• Aim of the exercise: Could you output exactly the lines running from the one containing "Task: Open the chat assistant bubble" to the final line of the listing below, leaving out pictures?

*** Exercise input ***

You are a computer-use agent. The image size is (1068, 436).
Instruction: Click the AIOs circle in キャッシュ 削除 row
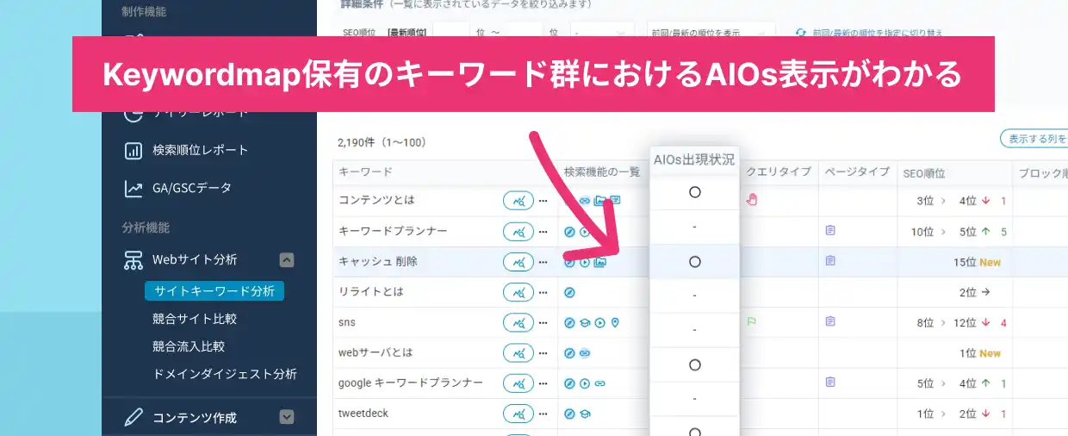[694, 262]
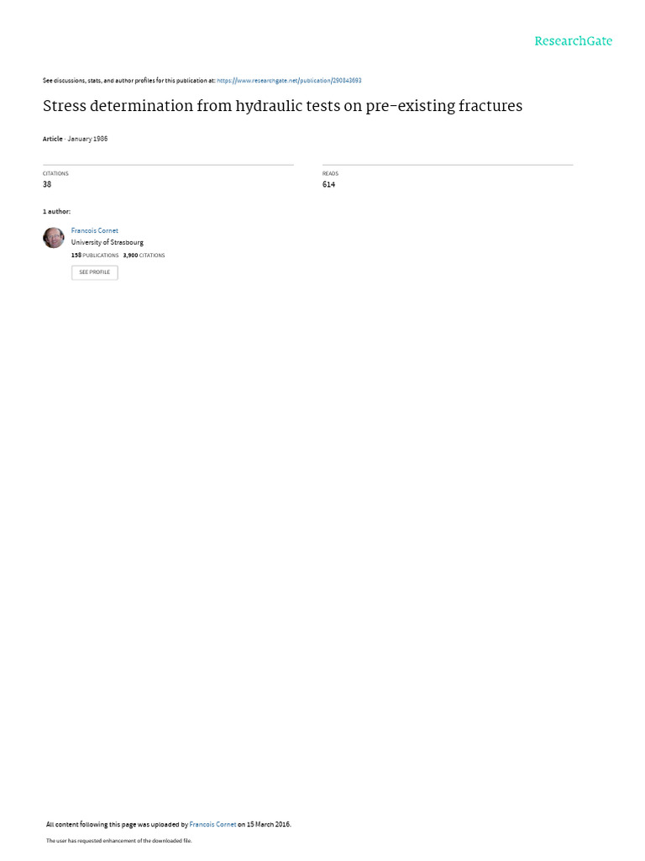Open Francois Cornet's name beside the photo
Screen dimensions: 645x861
94,230
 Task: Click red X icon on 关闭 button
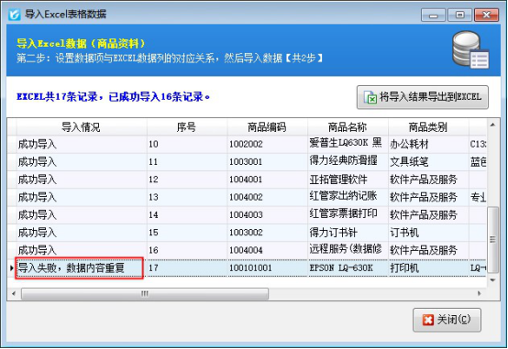(428, 320)
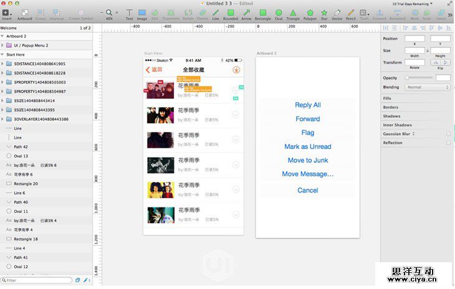Select the Polygon shape tool
This screenshot has height=289, width=455.
(x=310, y=12)
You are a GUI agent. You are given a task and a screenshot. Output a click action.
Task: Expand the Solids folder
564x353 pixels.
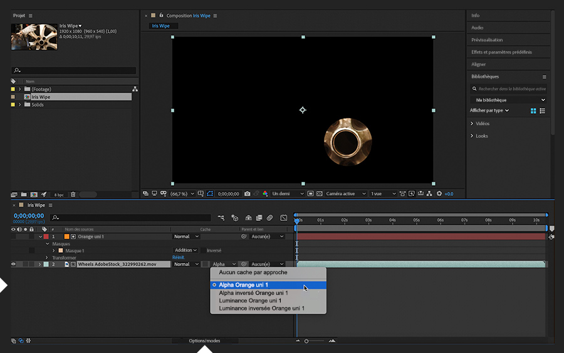coord(20,105)
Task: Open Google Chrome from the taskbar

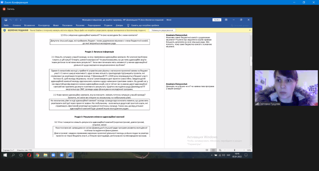Action: click(37, 155)
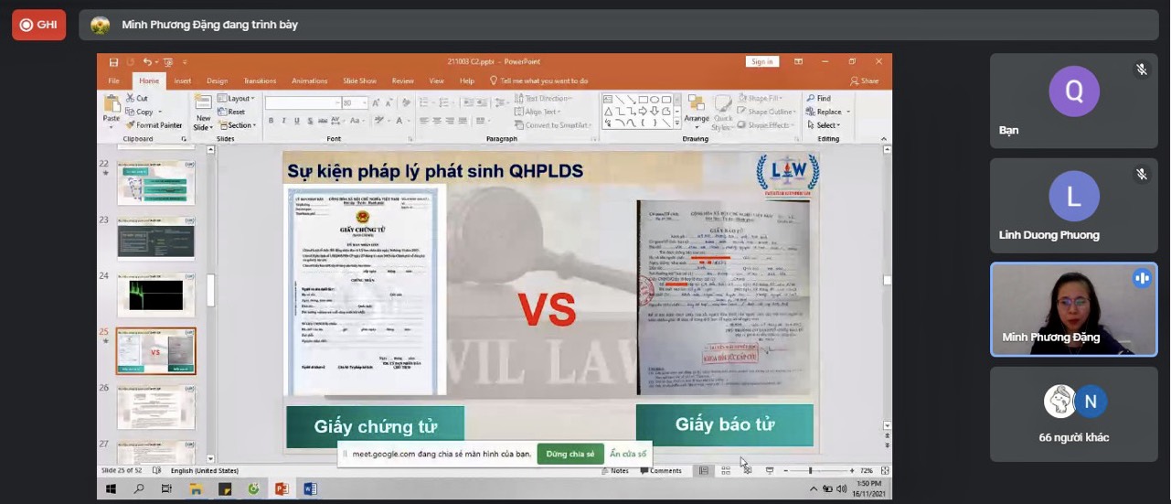Open Slide Sorter view in status bar

(725, 471)
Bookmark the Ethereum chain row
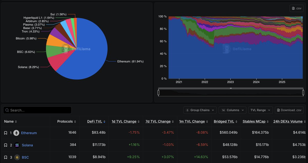Image resolution: width=308 pixels, height=163 pixels. click(5, 133)
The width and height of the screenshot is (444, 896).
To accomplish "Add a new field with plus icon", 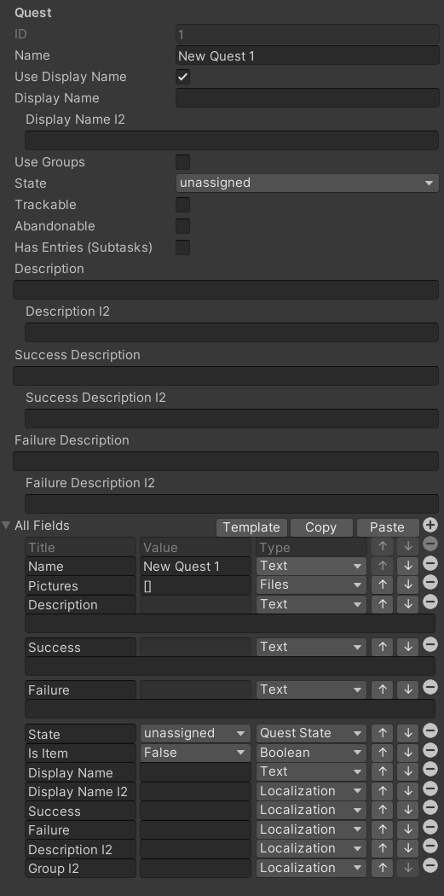I will point(430,525).
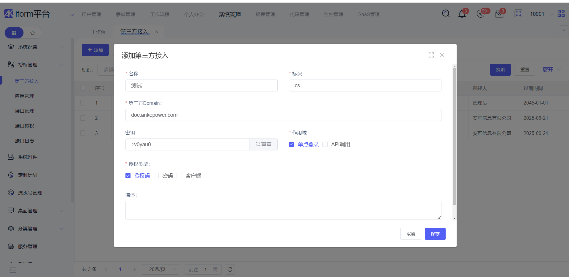Screen dimensions: 569x277
Task: Click the 保存 button
Action: click(435, 234)
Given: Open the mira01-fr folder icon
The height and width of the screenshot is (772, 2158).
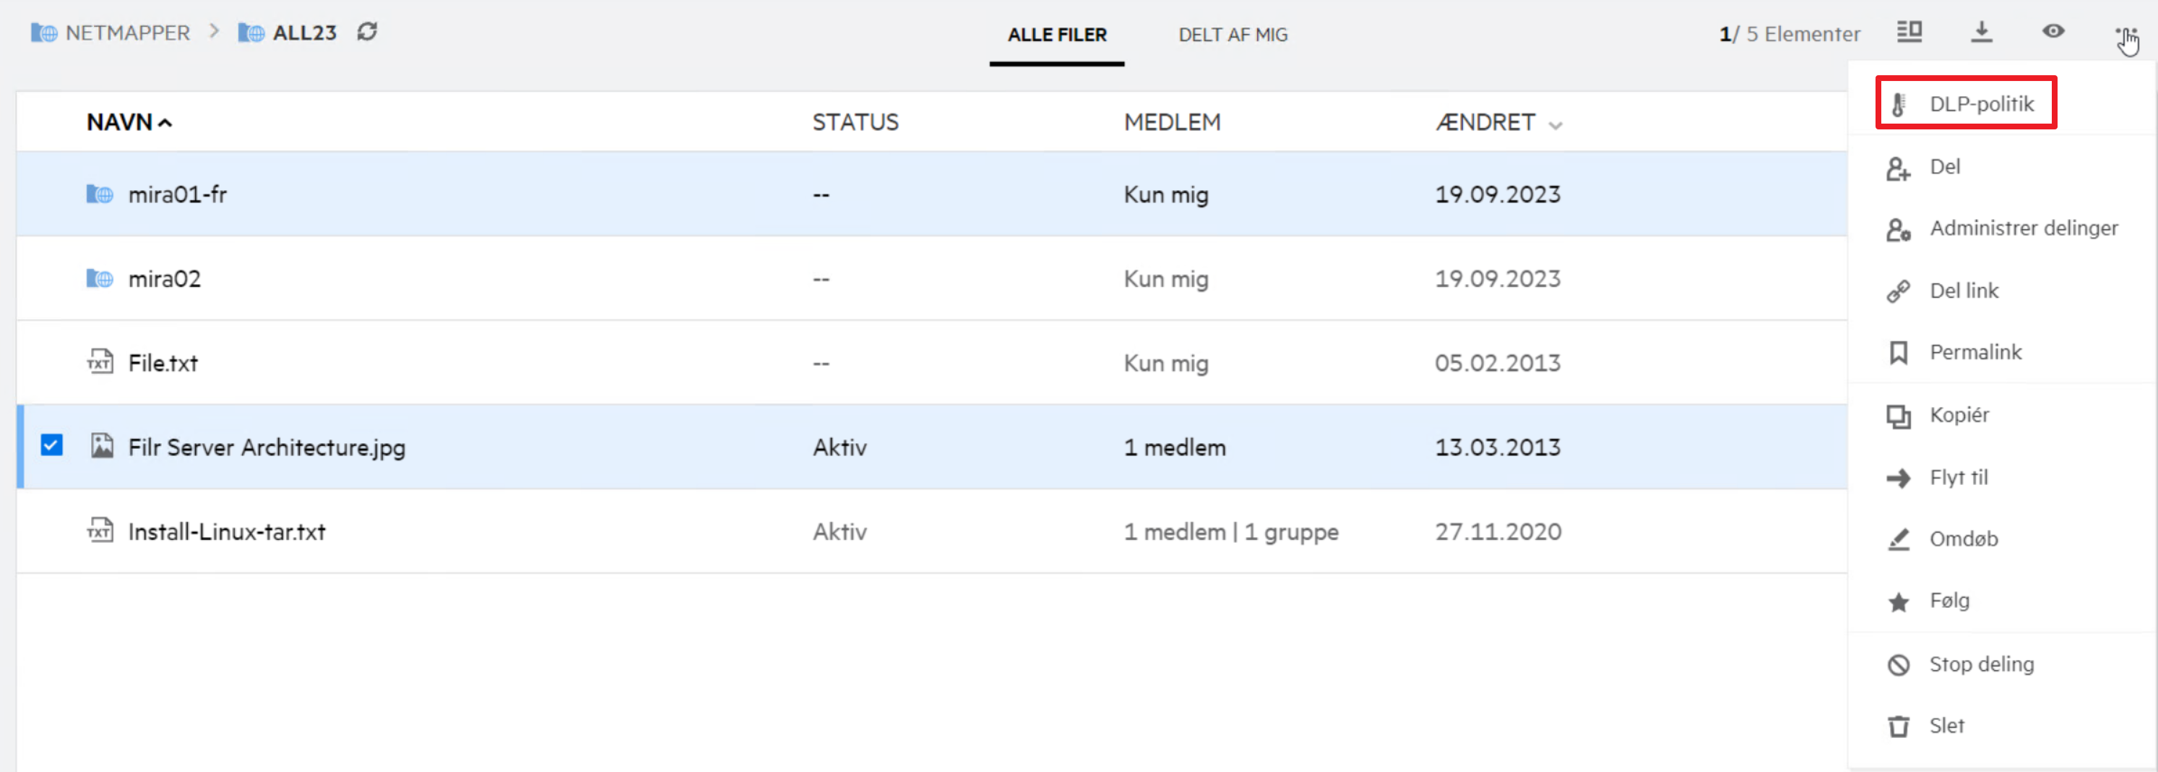Looking at the screenshot, I should point(100,194).
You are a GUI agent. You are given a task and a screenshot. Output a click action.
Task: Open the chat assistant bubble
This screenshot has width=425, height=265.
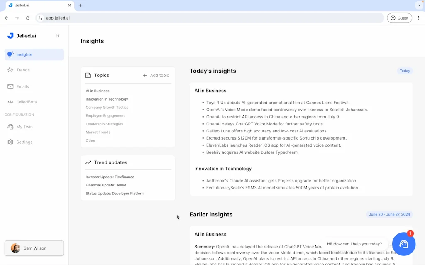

***

• Finished task:
Task: Open the chat assistant bubble
This screenshot has width=425, height=265.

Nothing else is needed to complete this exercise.